> [Task to carry out]: Reproduce every line of the data below without changing anything.

------------------------------------

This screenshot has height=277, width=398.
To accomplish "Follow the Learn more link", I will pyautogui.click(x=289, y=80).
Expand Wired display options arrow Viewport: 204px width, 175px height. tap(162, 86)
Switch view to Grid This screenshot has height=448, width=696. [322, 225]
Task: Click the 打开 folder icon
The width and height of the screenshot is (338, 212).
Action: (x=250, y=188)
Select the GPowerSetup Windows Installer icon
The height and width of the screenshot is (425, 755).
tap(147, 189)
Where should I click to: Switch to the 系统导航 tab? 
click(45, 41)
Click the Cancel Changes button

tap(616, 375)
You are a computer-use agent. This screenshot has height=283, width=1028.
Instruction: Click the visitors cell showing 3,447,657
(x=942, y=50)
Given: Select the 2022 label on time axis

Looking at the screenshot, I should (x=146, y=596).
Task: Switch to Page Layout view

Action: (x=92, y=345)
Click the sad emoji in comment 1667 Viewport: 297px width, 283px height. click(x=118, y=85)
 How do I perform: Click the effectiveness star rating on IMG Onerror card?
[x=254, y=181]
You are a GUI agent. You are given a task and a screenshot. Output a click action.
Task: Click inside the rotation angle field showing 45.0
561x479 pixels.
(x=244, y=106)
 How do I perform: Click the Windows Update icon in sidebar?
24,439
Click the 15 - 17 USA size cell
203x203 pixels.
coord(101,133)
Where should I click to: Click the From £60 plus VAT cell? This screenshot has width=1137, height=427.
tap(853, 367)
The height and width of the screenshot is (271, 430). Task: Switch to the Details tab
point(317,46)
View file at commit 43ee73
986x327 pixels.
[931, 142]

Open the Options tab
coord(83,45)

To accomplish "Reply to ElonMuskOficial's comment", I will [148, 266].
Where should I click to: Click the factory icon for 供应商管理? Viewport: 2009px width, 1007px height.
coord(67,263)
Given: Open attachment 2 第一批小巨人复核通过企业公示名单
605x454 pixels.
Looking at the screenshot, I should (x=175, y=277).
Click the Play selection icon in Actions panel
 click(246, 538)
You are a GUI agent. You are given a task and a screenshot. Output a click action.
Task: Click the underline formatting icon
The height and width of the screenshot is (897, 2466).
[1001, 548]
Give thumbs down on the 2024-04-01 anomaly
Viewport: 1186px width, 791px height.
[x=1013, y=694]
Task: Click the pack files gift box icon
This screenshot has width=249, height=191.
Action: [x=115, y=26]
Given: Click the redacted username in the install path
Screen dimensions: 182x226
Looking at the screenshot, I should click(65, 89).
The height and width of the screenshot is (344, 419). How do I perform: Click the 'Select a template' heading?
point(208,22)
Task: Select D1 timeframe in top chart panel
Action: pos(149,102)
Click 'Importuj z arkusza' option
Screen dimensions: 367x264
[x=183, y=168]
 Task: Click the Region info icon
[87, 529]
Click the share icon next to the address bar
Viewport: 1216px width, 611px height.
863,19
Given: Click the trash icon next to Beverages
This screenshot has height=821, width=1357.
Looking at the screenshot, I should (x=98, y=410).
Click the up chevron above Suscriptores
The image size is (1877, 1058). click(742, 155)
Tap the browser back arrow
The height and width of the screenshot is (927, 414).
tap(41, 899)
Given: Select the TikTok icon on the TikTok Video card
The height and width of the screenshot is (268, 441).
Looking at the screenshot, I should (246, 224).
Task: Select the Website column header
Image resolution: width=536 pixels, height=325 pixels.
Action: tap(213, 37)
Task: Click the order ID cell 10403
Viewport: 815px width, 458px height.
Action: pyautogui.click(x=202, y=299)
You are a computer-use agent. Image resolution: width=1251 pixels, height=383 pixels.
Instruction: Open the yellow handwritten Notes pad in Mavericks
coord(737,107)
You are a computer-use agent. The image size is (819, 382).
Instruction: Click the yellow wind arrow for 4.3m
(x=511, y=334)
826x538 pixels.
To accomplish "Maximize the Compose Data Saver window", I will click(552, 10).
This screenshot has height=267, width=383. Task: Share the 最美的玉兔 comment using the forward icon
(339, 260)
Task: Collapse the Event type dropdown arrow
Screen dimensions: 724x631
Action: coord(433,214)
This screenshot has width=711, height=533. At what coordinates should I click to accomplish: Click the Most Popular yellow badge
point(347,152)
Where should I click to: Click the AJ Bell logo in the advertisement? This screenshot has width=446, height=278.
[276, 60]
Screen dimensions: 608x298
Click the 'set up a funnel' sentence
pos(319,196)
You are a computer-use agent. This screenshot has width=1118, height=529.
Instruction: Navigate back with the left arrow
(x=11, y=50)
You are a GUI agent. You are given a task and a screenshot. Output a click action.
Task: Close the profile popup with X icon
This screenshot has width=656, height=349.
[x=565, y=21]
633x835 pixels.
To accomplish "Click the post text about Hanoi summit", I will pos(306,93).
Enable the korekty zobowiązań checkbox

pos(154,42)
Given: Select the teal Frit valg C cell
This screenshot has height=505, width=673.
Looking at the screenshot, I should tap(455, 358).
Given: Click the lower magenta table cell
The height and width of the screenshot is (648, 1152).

------------------------------------

> [Response]:
This screenshot has height=277, width=398.
To accomplish "Follow the Learn more link", I will pyautogui.click(x=289, y=80).
Expand Wired display options arrow Viewport: 204px width, 175px height. tap(162, 86)
Switch view to Grid This screenshot has height=448, width=696. [322, 225]
Task: Click the 打开 folder icon
The width and height of the screenshot is (338, 212).
Action: (x=250, y=188)
Select the GPowerSetup Windows Installer icon
The height and width of the screenshot is (425, 755).
tap(147, 189)
Where should I click to: Switch to the 系统导航 tab? 
click(45, 41)
Click the Cancel Changes button

tap(616, 375)
You are a computer-use agent. This screenshot has height=283, width=1028.
Instruction: Click the visitors cell showing 3,447,657
(x=942, y=50)
Given: Select the 2022 label on time axis

Looking at the screenshot, I should (x=146, y=596).
Task: Switch to Page Layout view

Action: (x=92, y=345)
Click the sad emoji in comment 1667 Viewport: 297px width, 283px height. click(x=118, y=85)
 How do I perform: Click the effectiveness star rating on IMG Onerror card?
[x=254, y=181]
You are a GUI agent. You are given a task and a screenshot. Output a click action.
Task: Click inside the rotation angle field showing 45.0
561x479 pixels.
(x=244, y=106)
 How do I perform: Click the Windows Update icon in sidebar?
24,439
Click the 15 - 17 USA size cell
203x203 pixels.
coord(101,133)
Where should I click to: Click the From £60 plus VAT cell? This screenshot has width=1137, height=427.
tap(853, 367)
The height and width of the screenshot is (271, 430). Task: Switch to the Details tab
point(317,46)
View file at commit 43ee73
986x327 pixels.
[931, 142]

Open the Options tab
coord(83,45)

To accomplish "Reply to ElonMuskOficial's comment", I will [148, 266].
Where should I click to: Click the factory icon for 供应商管理? Viewport: 2009px width, 1007px height.
coord(67,263)
Given: Open attachment 2 第一批小巨人复核通过企业公示名单
605x454 pixels.
Looking at the screenshot, I should (x=175, y=277).
Click the Play selection icon in Actions panel
 click(246, 538)
You are a GUI agent. You are given a task and a screenshot. Output a click action.
Task: Click the underline formatting icon
The height and width of the screenshot is (897, 2466).
[1001, 548]
Give thumbs down on the 2024-04-01 anomaly
Viewport: 1186px width, 791px height.
[x=1013, y=694]
Task: Click the pack files gift box icon
This screenshot has width=249, height=191.
Action: [x=115, y=26]
Given: Click the redacted username in the install path
Screen dimensions: 182x226
Looking at the screenshot, I should click(65, 89).
The height and width of the screenshot is (344, 419). How do I perform: Click the 'Select a template' heading?
point(208,22)
Task: Select D1 timeframe in top chart panel
Action: pos(149,102)
Click 'Importuj z arkusza' option
Screen dimensions: 367x264
[x=183, y=168]
 Task: Click the Region info icon
[87, 529]
Click the share icon next to the address bar
Viewport: 1216px width, 611px height.
863,19
Given: Click the trash icon next to Beverages
This screenshot has height=821, width=1357.
Looking at the screenshot, I should (x=98, y=410).
Click the up chevron above Suscriptores
The image size is (1877, 1058). click(742, 155)
Tap the browser back arrow
The height and width of the screenshot is (927, 414).
tap(41, 899)
Given: Select the TikTok icon on the TikTok Video card
The height and width of the screenshot is (268, 441).
Looking at the screenshot, I should (246, 224).
Task: Select the Website column header
Image resolution: width=536 pixels, height=325 pixels.
Action: tap(213, 37)
Task: Click the order ID cell 10403
Viewport: 815px width, 458px height.
Action: pyautogui.click(x=202, y=299)
You are a computer-use agent. Image resolution: width=1251 pixels, height=383 pixels.
Instruction: Open the yellow handwritten Notes pad in Mavericks
coord(737,107)
You are a computer-use agent. The image size is (819, 382).
Instruction: Click the yellow wind arrow for 4.3m
(x=511, y=334)
826x538 pixels.
To accomplish "Maximize the Compose Data Saver window", I will click(552, 10).
This screenshot has height=267, width=383. Task: Share the 最美的玉兔 comment using the forward icon
(339, 260)
Task: Collapse the Event type dropdown arrow
Screen dimensions: 724x631
Action: coord(433,214)
This screenshot has width=711, height=533. At what coordinates should I click to accomplish: Click the Most Popular yellow badge
point(347,152)
Where should I click to: Click the AJ Bell logo in the advertisement? This screenshot has width=446, height=278.
[276, 60]
Screen dimensions: 608x298
Click the 'set up a funnel' sentence
pos(319,196)
You are a computer-use agent. This screenshot has width=1118, height=529.
Instruction: Navigate back with the left arrow
(x=11, y=50)
You are a GUI agent. You are given a task and a screenshot. Output a click action.
Task: Close the profile popup with X icon
This screenshot has width=656, height=349.
[x=565, y=21]
633x835 pixels.
To accomplish "Click the post text about Hanoi summit", I will pos(306,93).
Enable the korekty zobowiązań checkbox

pos(154,42)
Given: Select the teal Frit valg C cell
This screenshot has height=505, width=673.
Looking at the screenshot, I should tap(455, 358).
Given: Click the lower magenta table cell
The height and width of the screenshot is (648, 1152).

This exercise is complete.